[Record extracts — start]
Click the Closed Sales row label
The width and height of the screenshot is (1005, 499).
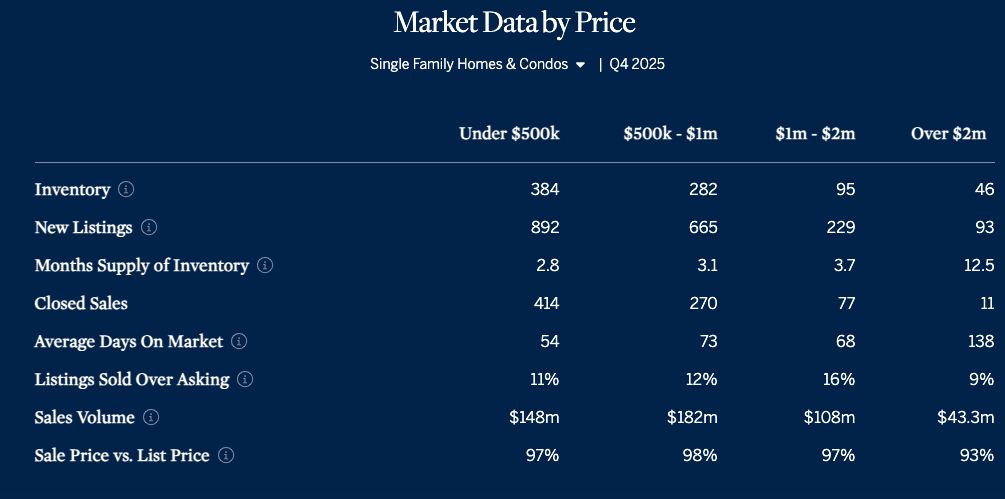pos(81,303)
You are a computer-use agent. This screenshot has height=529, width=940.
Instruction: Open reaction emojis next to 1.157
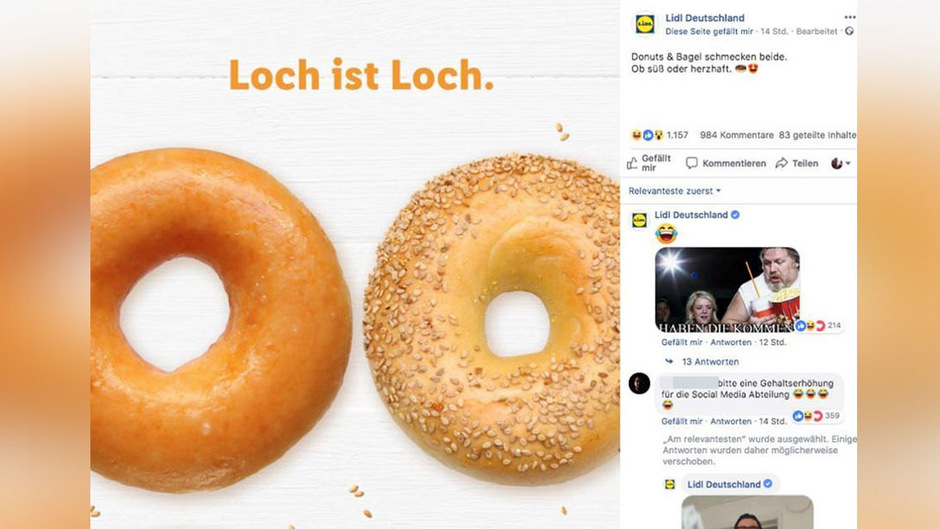point(647,136)
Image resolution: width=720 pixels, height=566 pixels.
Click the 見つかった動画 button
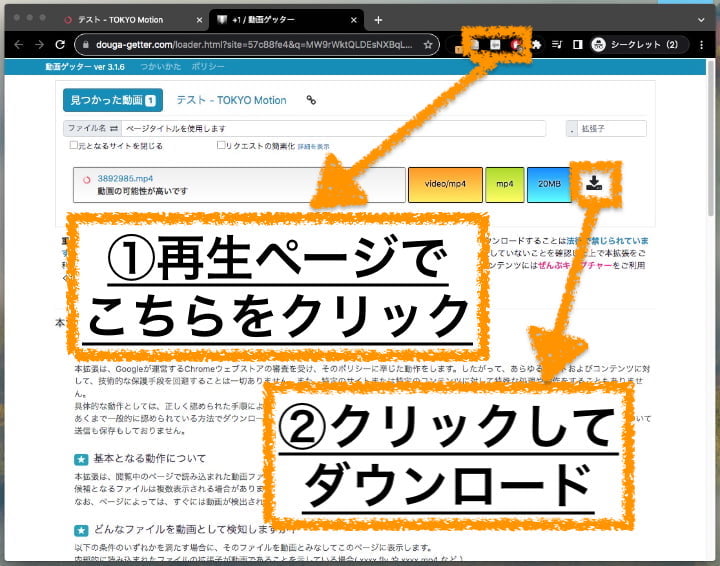[x=110, y=100]
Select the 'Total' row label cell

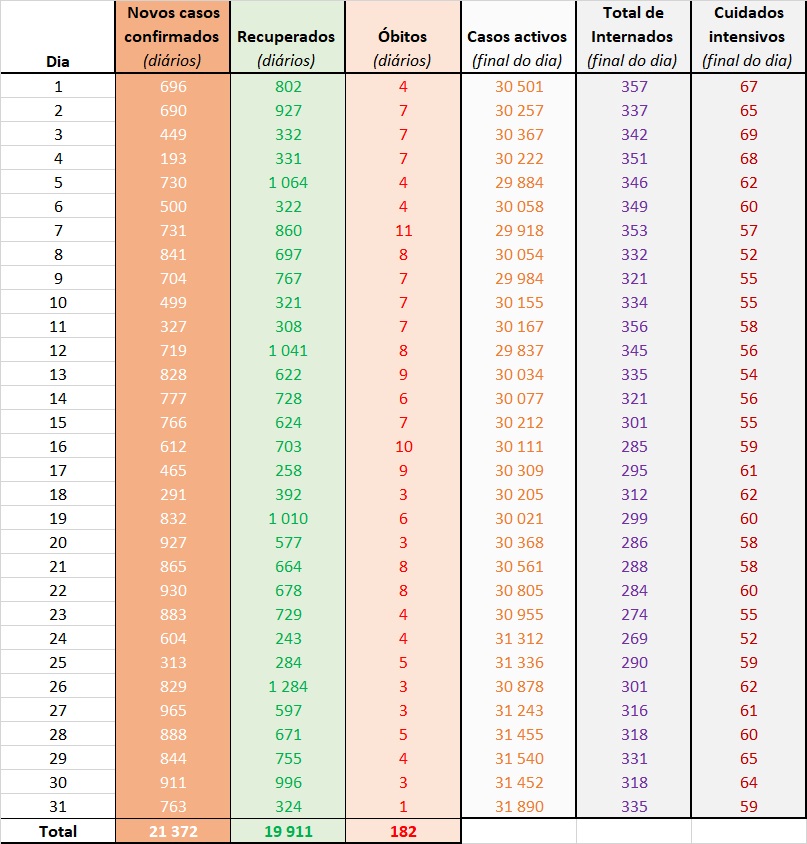click(x=58, y=831)
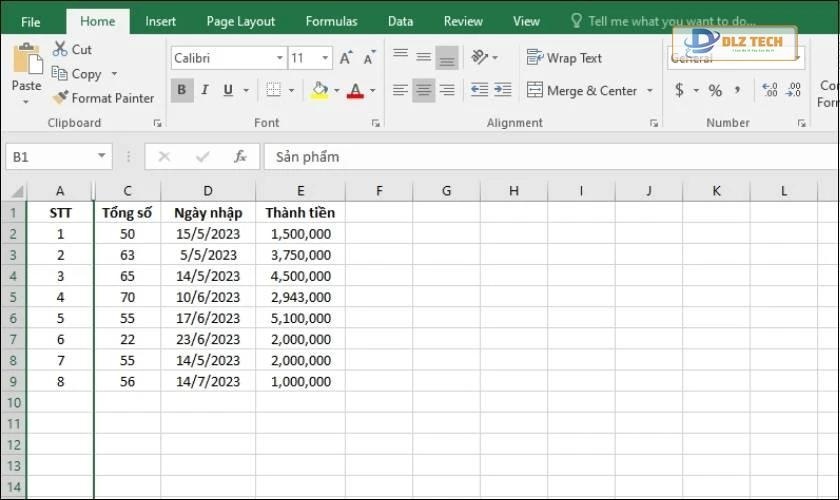Toggle Bold formatting

coord(182,90)
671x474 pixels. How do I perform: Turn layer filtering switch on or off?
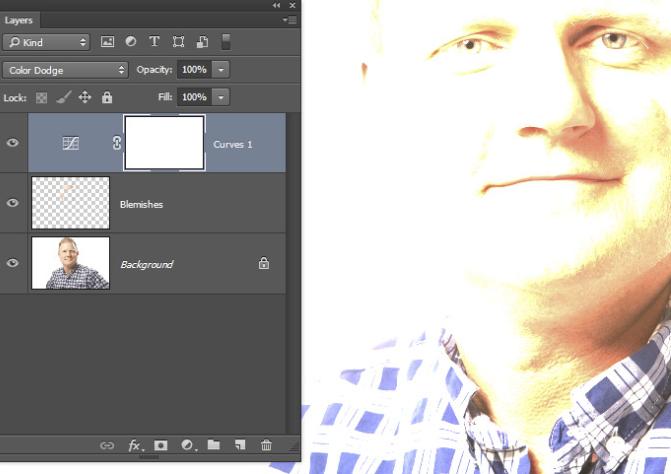pyautogui.click(x=226, y=41)
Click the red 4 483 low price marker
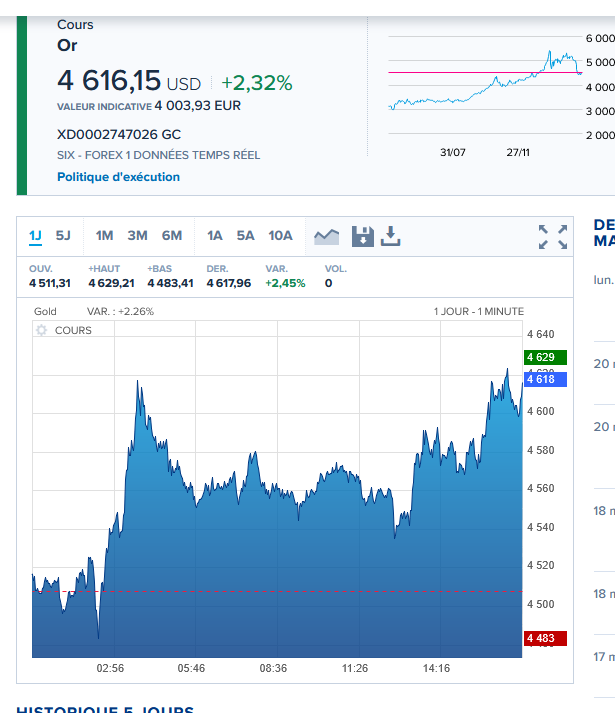 click(x=545, y=638)
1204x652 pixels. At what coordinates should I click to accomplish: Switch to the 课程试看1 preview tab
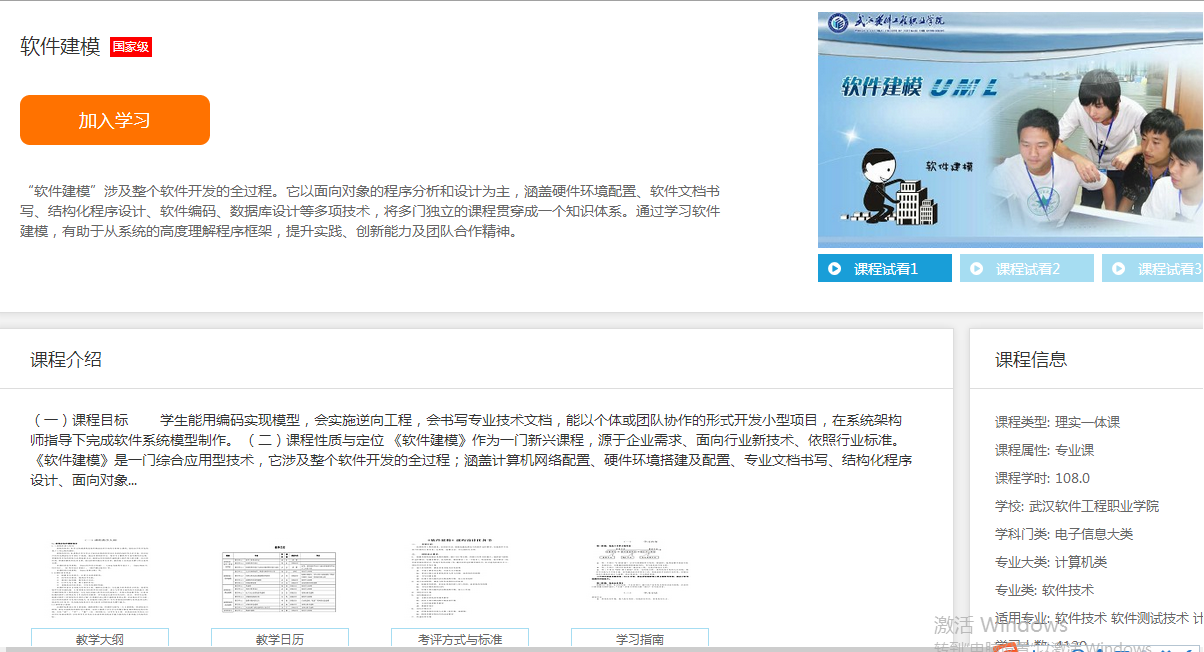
[Record extracts — finish]
• What the task requires:
The records above need to be reproduced exactly, with all images omitted.

• Task output:
Click the Closed Sales row label
The width and height of the screenshot is (1005, 499).
pos(81,303)
You are a computer-use agent. This screenshot has height=529, width=940.
Instruction: Open reaction emojis next to 1.157
point(647,136)
Image resolution: width=720 pixels, height=566 pixels.
Click the 見つかった動画 button
[x=110, y=100]
Select the 'Total' row label cell

click(x=58, y=831)
Toggle Bold formatting

coord(182,90)
671x474 pixels. How do I perform: Turn layer filtering switch on or off?
pyautogui.click(x=226, y=41)
Click the red 4 483 low price marker
 click(x=545, y=638)
1204x652 pixels. At what coordinates should I click to accomplish: Switch to the 课程试看1 preview tab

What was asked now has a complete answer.